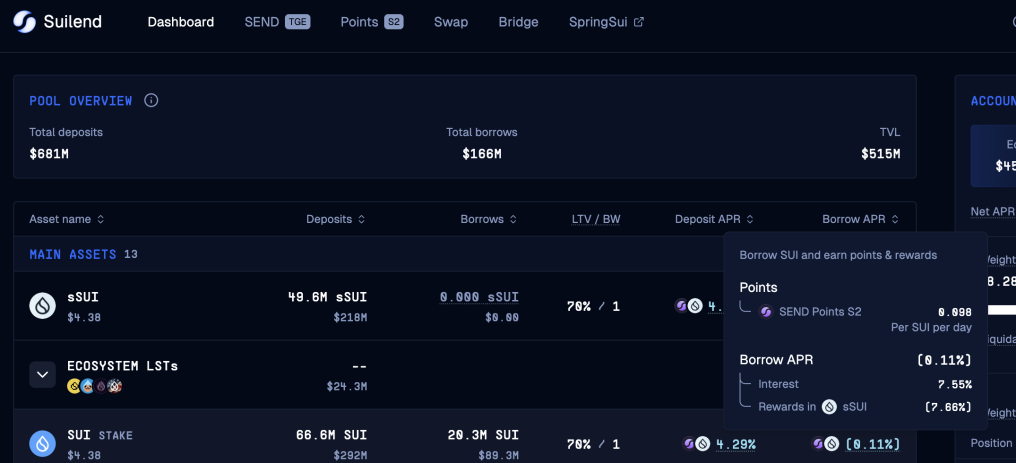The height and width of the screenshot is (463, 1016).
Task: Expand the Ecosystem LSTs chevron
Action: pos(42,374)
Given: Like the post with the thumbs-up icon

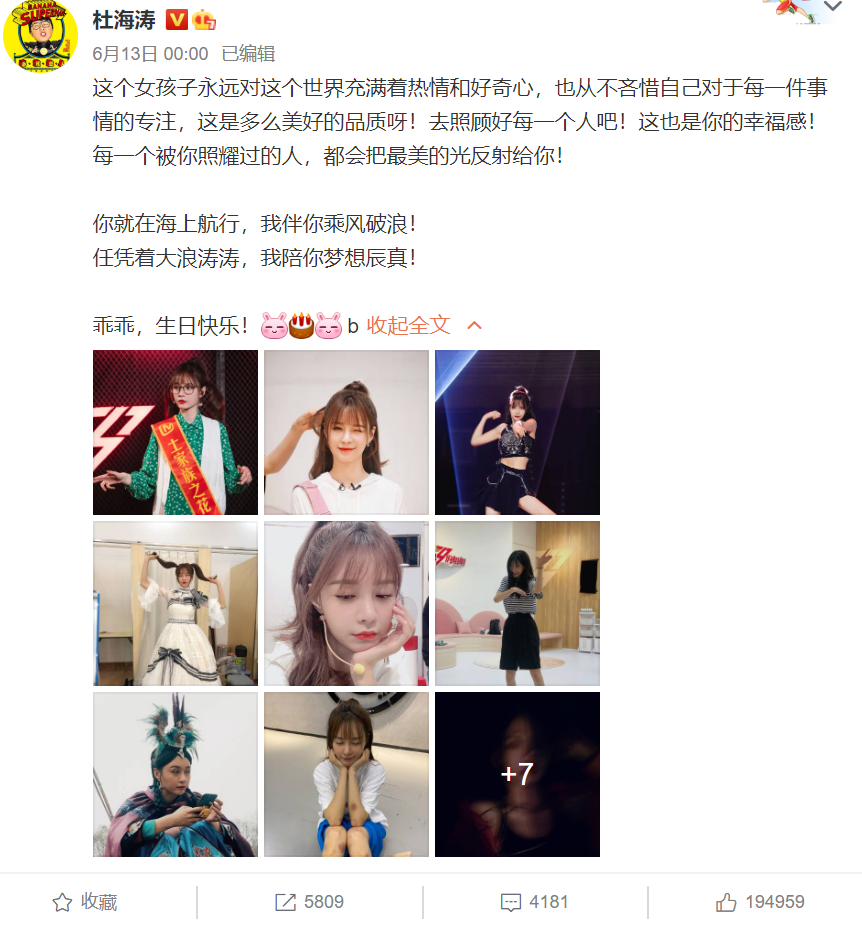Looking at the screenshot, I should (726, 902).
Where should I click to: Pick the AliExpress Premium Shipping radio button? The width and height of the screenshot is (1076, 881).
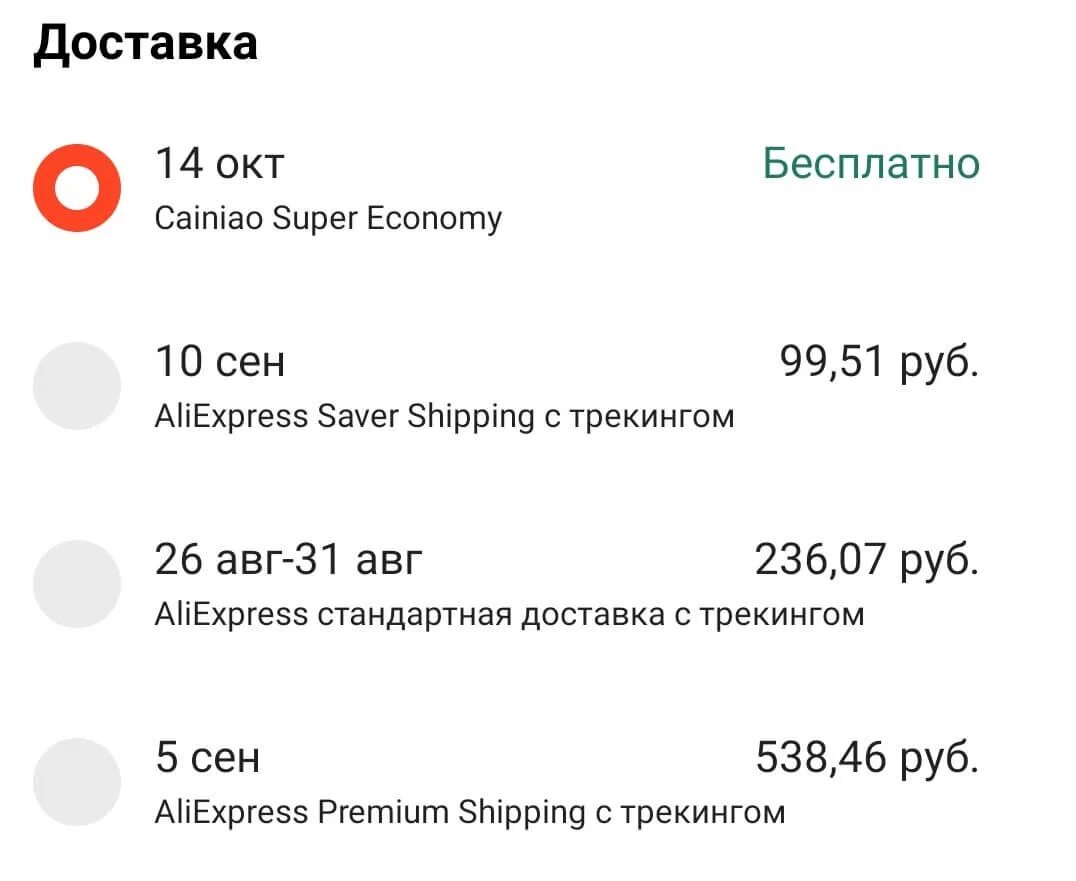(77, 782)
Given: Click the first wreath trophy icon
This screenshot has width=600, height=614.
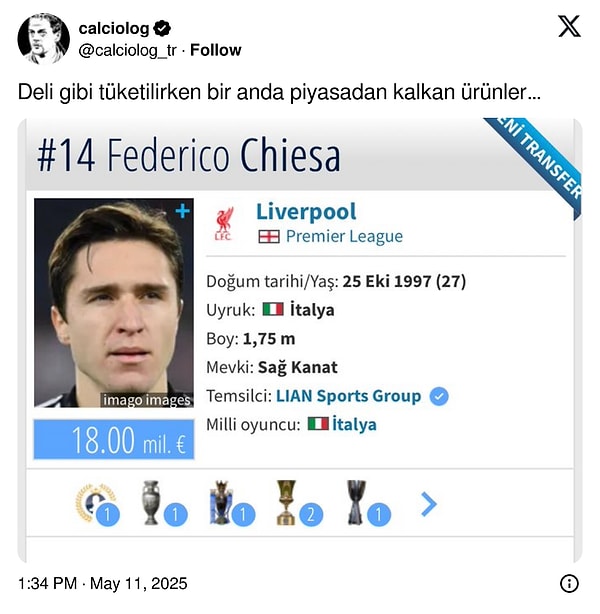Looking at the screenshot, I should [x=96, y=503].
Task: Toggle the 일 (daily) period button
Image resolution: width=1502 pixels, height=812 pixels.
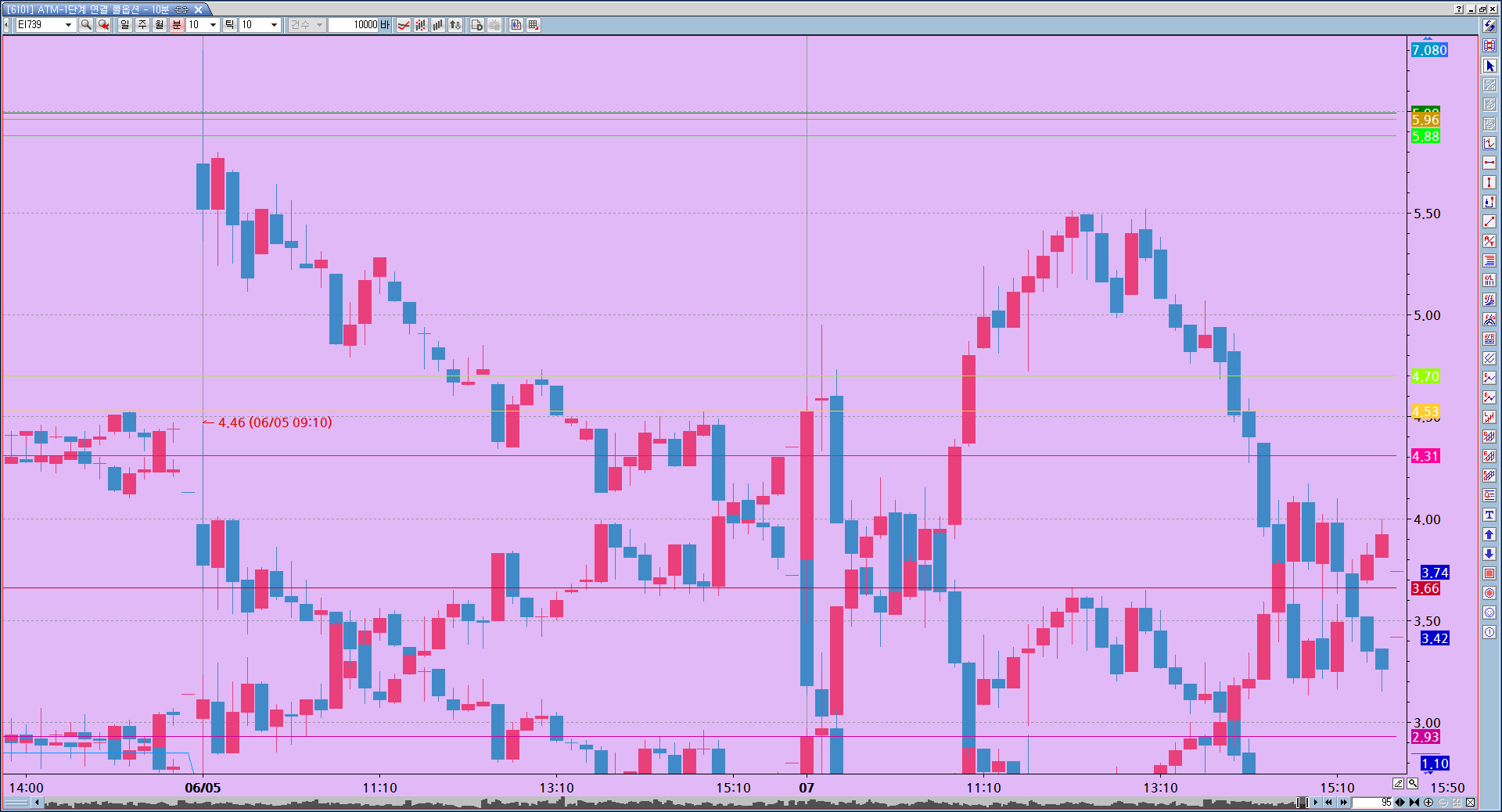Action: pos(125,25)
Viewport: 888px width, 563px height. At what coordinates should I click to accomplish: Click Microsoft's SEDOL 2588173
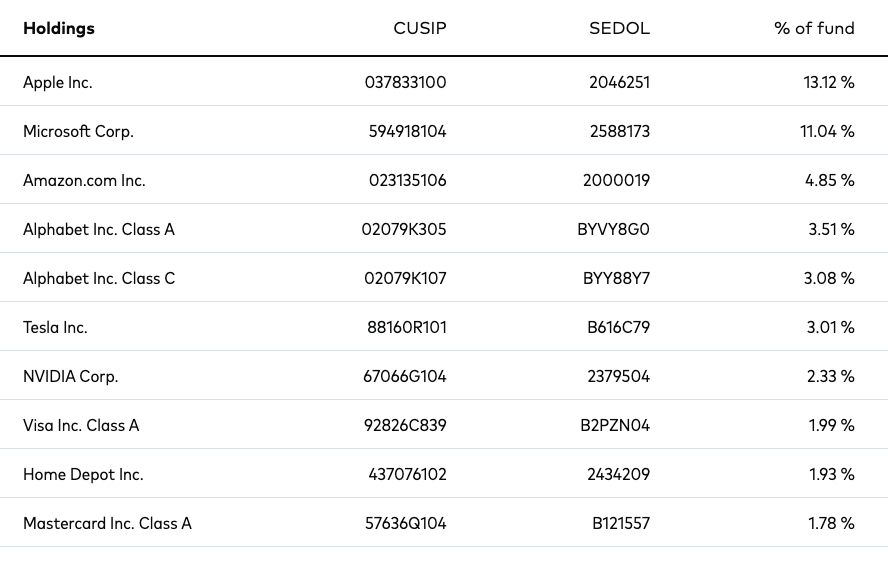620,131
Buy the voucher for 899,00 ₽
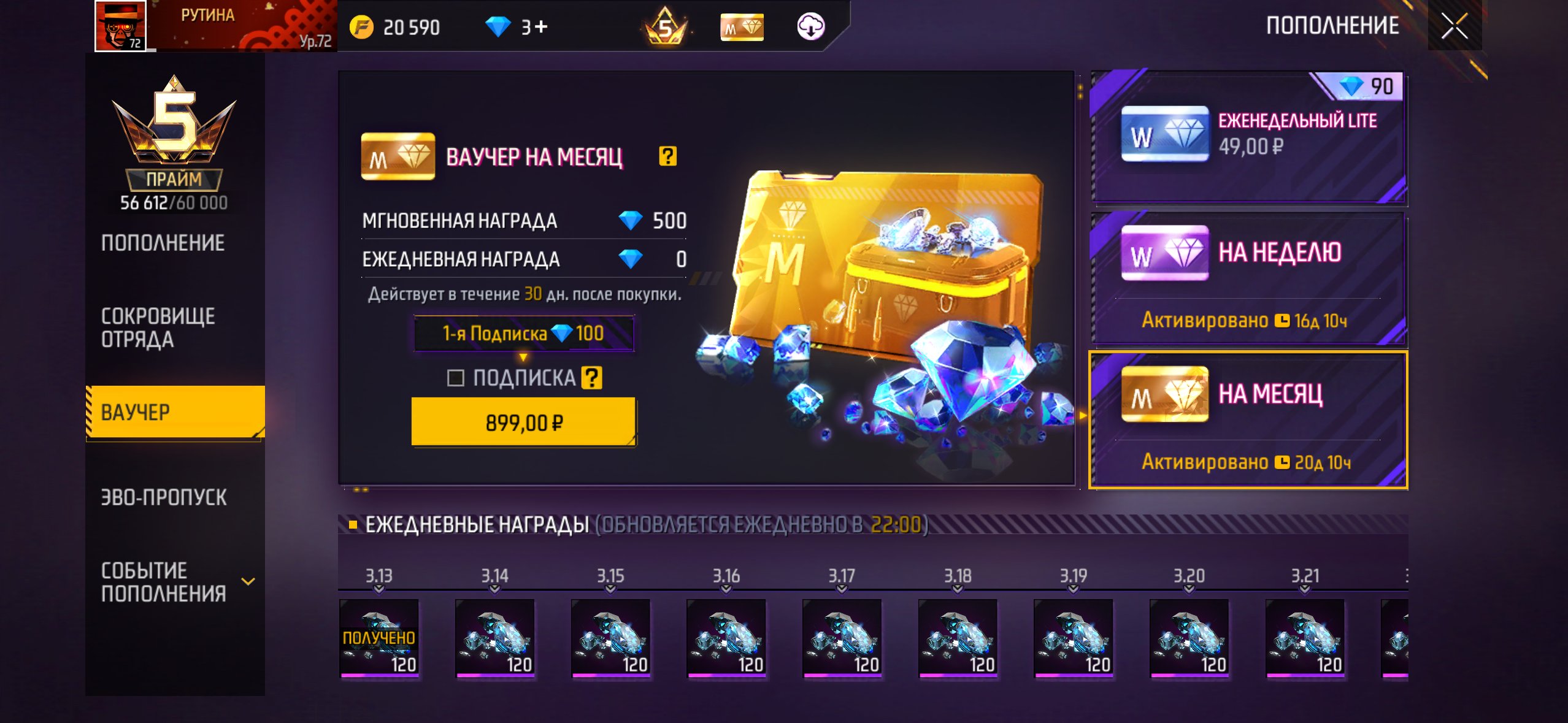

> [AIM OF THE EXERCISE]: Reproduce all of the records above word for word, leaving out the pictures.

> [FINAL ANSWER]:
The height and width of the screenshot is (463, 1016).
Task: Expand the Ecosystem LSTs chevron
Action: pos(42,374)
Given: Like the post with the thumbs-up icon

Looking at the screenshot, I should (726, 902).
Where should I click to: Pick the AliExpress Premium Shipping radio button? The width and height of the screenshot is (1076, 881).
(77, 782)
Given: Click the first wreath trophy icon
This screenshot has width=600, height=614.
Looking at the screenshot, I should [x=96, y=503].
Task: Toggle the 일 (daily) period button
Image resolution: width=1502 pixels, height=812 pixels.
Action: pos(125,25)
Viewport: 888px width, 563px height. At what coordinates should I click to accomplish: Click Microsoft's SEDOL 2588173
620,131
Buy the voucher for 899,00 ₽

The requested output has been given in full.